You know what else makes for great support? Knowing that the things that have inspired much of my writing this last year also inspired some of the greatest and most successful authors around.
I can’t count the number of times I’ve had what I think is the best new story idea ever while walking through the Meadows, listening to the magpies squawk or watching the gaggles of school kids in their Houses of Hogwarts uniforms horsing around on their way to school. Then I think of how Muriel Spark must have been inspired by the very same thing when she expertly sent ‘Miss Brodie’s set’ through the Meadows near the beginning of The Prime of Miss Jean Brodie.

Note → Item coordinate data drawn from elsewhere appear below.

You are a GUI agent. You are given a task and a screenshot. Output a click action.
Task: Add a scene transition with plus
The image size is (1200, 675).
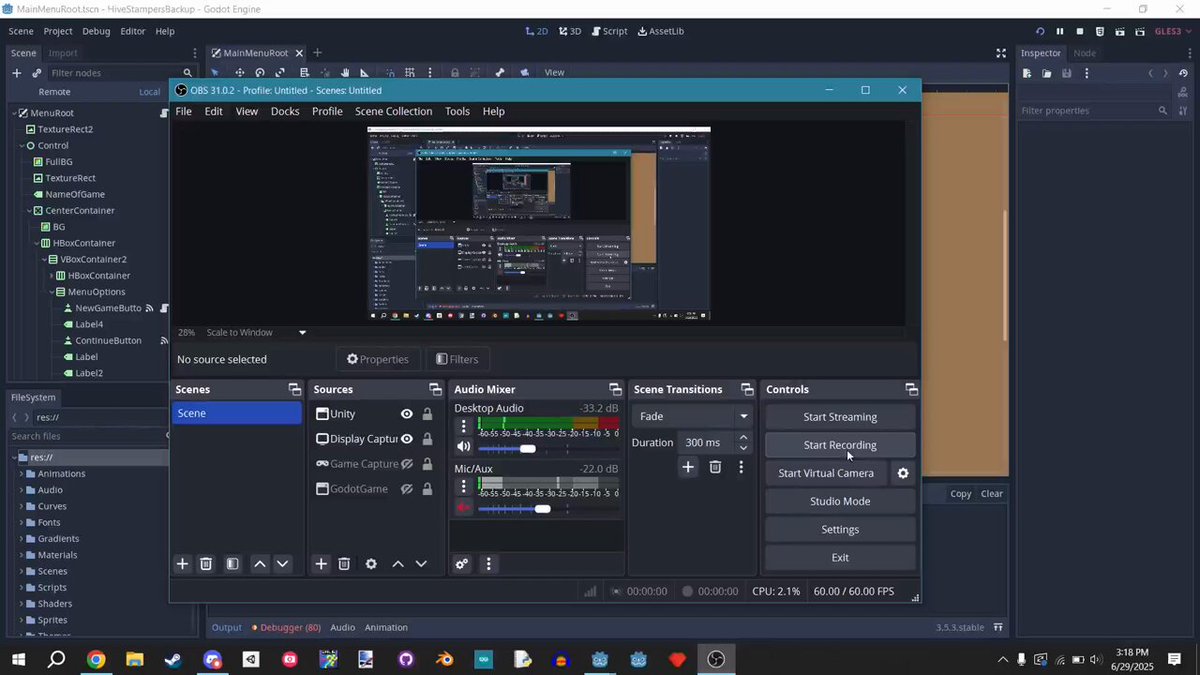pyautogui.click(x=688, y=467)
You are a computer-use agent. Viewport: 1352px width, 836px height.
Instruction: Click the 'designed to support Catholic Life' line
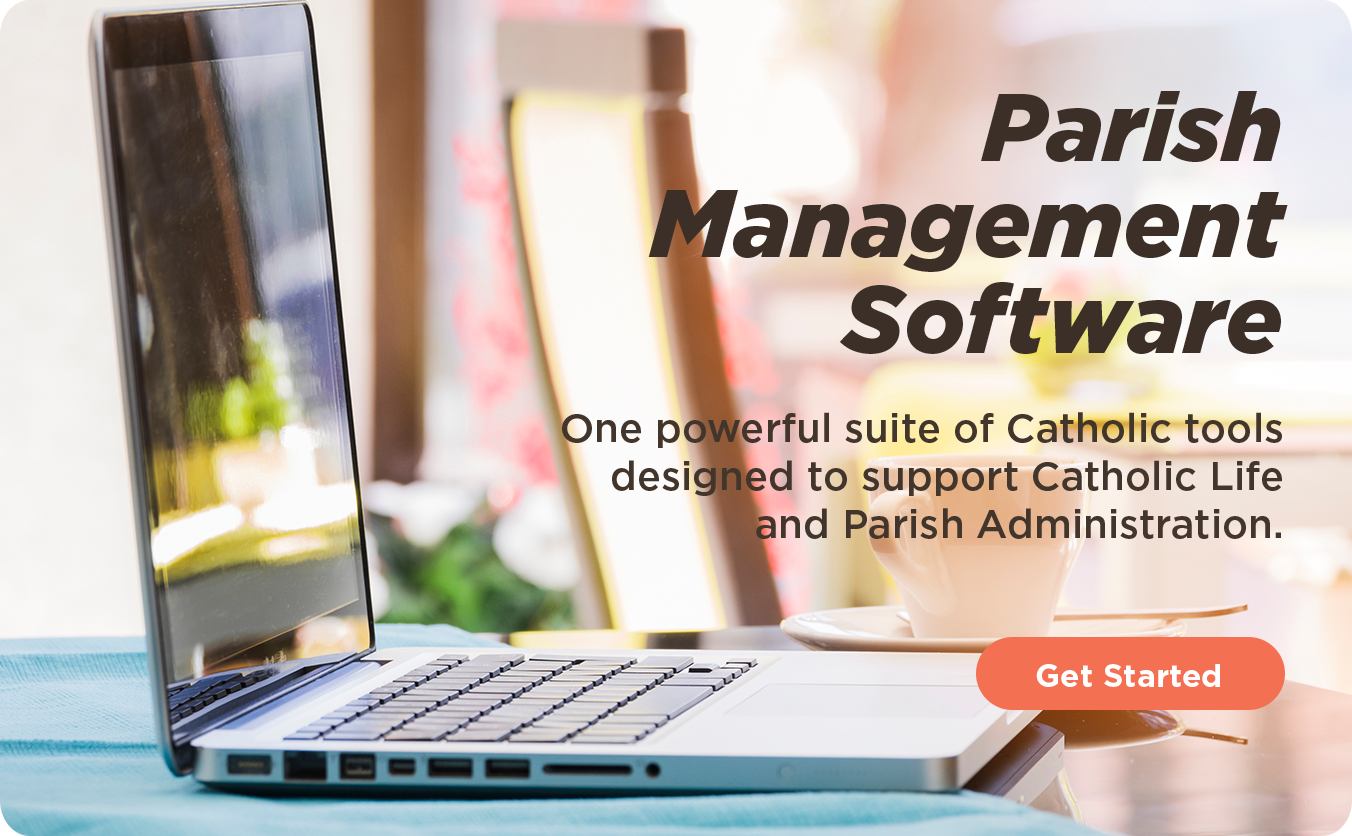(x=946, y=477)
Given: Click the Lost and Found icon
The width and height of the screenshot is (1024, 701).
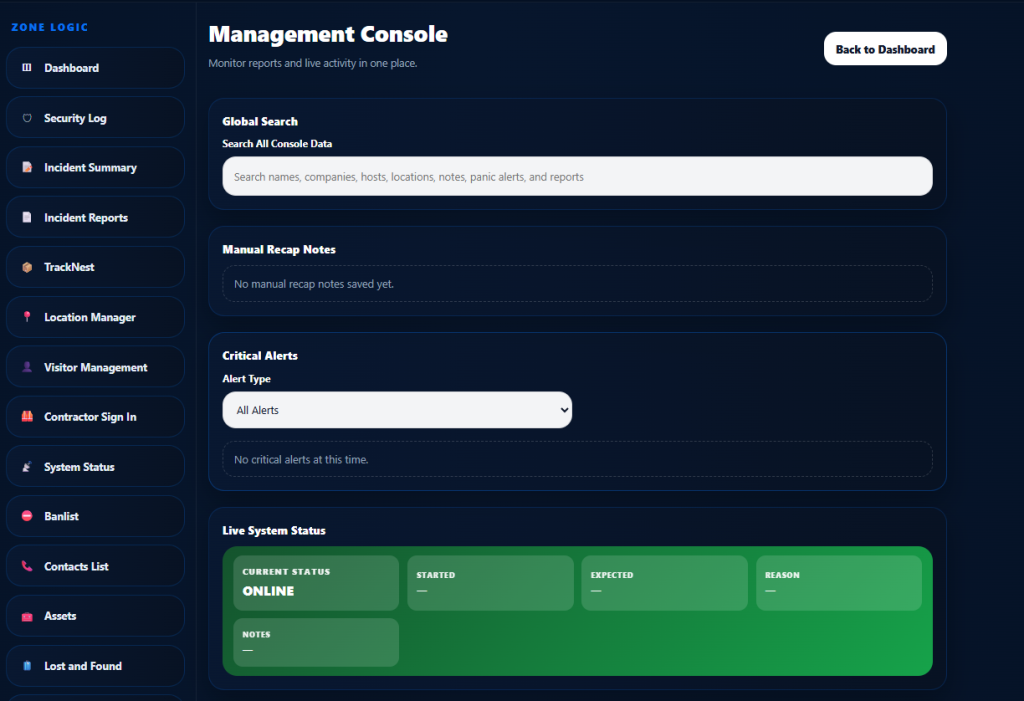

I developed a love for Edinburgh’s many hidden places, usually haunting in one sense of the word or another. Anyone would because Edinburgh is at its best upon closest inspection, so it’s no surprise that a deep back corner of the Greyfriars Kirkyard would overlook an old school building that became Rowling’s inspiration for Hogwarts and be curiously populated by gravestones featuring names like McGonagall, Moody and none other than Tom Riddle. Rowling wrote the first Harry Potter and plotted out the series in Edinburgh, in case you didn’t know.
I’ll miss the monuments to writers, the respect and appreciation for writers, the little hidden inspirations for writers that make Edinburgh a city of literature. Mostly, I’ll miss the writers themselves and the community. I know I’ll carry the inspiration wherever I go, and hopefully in this 21st century world of constant connectedness, I can even hold on to a bit of the community.